═══ Record set

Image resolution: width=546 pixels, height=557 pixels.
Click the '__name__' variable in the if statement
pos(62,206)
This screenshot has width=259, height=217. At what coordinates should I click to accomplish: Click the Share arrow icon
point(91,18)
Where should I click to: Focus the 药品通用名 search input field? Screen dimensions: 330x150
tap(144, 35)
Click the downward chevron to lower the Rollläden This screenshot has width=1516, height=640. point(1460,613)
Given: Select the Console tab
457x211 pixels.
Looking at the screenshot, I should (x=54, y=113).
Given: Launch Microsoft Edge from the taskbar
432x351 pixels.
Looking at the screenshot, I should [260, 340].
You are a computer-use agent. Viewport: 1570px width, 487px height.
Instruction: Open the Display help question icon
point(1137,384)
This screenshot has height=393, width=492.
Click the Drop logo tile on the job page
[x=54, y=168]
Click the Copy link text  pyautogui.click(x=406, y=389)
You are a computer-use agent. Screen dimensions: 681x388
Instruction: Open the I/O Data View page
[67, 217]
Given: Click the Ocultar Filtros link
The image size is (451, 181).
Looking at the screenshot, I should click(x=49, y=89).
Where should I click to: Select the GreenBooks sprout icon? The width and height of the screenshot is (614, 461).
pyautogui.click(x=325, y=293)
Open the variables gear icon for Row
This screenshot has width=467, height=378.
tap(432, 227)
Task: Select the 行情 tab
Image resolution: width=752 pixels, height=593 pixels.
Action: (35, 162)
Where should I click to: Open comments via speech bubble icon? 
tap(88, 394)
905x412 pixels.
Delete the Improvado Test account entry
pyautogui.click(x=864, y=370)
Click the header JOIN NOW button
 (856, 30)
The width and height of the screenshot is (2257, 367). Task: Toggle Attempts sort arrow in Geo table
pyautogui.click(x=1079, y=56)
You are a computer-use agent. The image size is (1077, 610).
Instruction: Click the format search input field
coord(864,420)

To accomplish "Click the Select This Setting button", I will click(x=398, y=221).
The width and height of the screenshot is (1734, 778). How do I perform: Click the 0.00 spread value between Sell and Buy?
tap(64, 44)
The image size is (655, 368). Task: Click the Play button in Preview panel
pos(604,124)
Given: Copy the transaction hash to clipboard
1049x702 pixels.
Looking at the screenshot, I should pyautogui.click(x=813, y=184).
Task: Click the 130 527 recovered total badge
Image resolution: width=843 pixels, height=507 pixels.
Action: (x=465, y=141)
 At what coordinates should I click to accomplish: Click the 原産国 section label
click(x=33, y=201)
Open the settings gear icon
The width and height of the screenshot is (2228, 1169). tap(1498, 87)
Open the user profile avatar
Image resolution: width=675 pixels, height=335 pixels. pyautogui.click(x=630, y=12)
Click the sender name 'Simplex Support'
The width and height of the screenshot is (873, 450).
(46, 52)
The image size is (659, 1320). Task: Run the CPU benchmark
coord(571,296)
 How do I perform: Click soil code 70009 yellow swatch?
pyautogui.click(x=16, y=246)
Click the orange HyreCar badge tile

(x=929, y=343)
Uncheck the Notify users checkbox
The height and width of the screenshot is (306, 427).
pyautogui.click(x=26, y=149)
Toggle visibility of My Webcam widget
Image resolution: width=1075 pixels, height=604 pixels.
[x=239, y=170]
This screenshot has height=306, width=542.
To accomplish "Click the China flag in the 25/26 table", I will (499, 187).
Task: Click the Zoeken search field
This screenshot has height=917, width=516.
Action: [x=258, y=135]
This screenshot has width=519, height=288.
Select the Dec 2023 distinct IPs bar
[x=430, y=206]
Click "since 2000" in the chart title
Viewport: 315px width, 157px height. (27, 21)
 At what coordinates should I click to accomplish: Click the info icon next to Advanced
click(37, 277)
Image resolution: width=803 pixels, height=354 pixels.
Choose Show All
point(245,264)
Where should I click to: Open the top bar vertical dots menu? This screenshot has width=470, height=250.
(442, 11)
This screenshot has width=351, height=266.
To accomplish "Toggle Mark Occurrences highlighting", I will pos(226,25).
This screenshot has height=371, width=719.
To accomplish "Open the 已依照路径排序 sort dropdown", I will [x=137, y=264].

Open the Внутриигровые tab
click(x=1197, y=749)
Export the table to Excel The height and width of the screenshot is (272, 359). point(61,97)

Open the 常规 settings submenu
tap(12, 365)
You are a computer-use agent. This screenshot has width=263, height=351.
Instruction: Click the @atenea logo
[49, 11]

══════

Directions
Above are the records; from them, give again exactly the lines from the one containing "At what coordinates should I click to accomplish: Click the info" to the one containing "You are a computer-use agent. This", both lines included, and nothing more.

Answer to this task
 At what coordinates should I click to accomplish: Click the info icon next to Advanced
click(37, 277)
Image resolution: width=803 pixels, height=354 pixels.
Choose Show All
point(245,264)
Where should I click to: Open the top bar vertical dots menu? This screenshot has width=470, height=250.
(442, 11)
This screenshot has width=351, height=266.
To accomplish "Toggle Mark Occurrences highlighting", I will pos(226,25).
This screenshot has height=371, width=719.
To accomplish "Open the 已依照路径排序 sort dropdown", I will [x=137, y=264].

Open the Внутриигровые tab
click(x=1197, y=749)
Export the table to Excel The height and width of the screenshot is (272, 359). point(61,97)

Open the 常规 settings submenu
tap(12, 365)
You are a computer-use agent. This screenshot has width=263, height=351.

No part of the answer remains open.